Municipales. Banlieues naufragées, de Didier Daeninckx

Lire le tract de Didier Daeninckx, c’est retrouver le monde de ses polars, mais celui-ci est bien réel. Ce monde de la banlieue du 93 qui l’a vu naître et qu’il quitte aujourd’hui. Le monde de cette banlieue ouvrière, cette ceinture rouge dirigée pendant des décennies par un parti communiste bien présent et qui a fondu au rythme de la désindustrialisation des communes et de la croissance de la courbe du chômage.

Jusqu’à ma majorité, j’ai vécu dans une barre d’une cité HLM de Bondy. C’est dire si le monde de DD peut m’être familier quelquefois.

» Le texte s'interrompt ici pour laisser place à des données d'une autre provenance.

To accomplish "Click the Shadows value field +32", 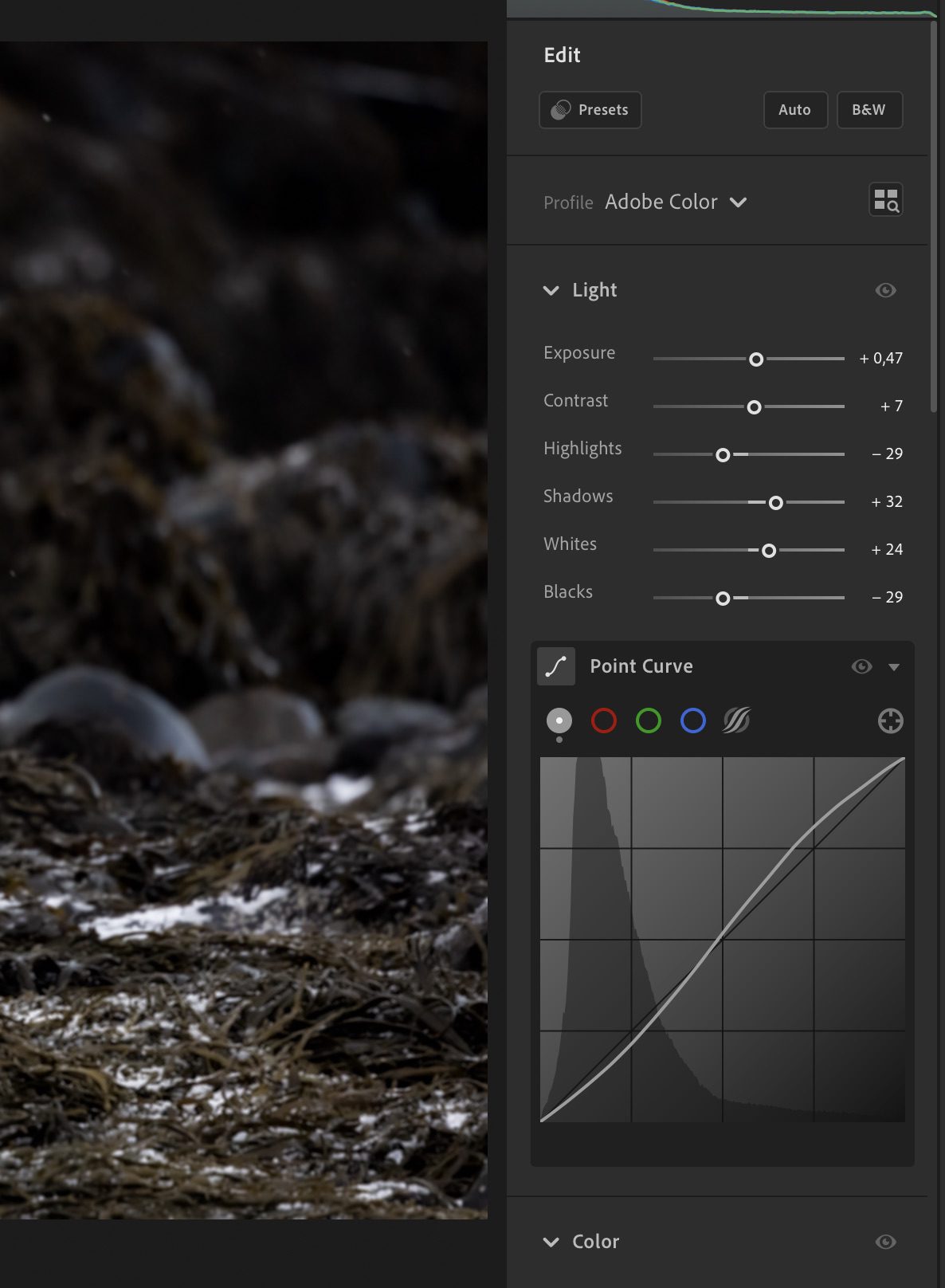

Mais ce tract me laisse un goût amer. C’est le constat édifiant, voire effrayant, de l’invitation à participer aux décisions locales, par certaines équipes en perte d’influence et donc d’électorat, de personnages des plus douteux issus de milieux bien loin de mettre en avant l’idée de citoyenneté.

On est là bien loin de l’année 1980 où fut créée la MJC93 à Bobigny, haut lieu de la culture et qui reste, de nos jours, une référence de créativité.

Il n’en reste pas moins que ce clientélisme inquiétant, sans être nouveau, n’est pas  limité au milieu urbain. La vigilance est de mise, en ville comme en milieu rural. Et pour cela, lire le tract de Didier Daenickx est nécessaire.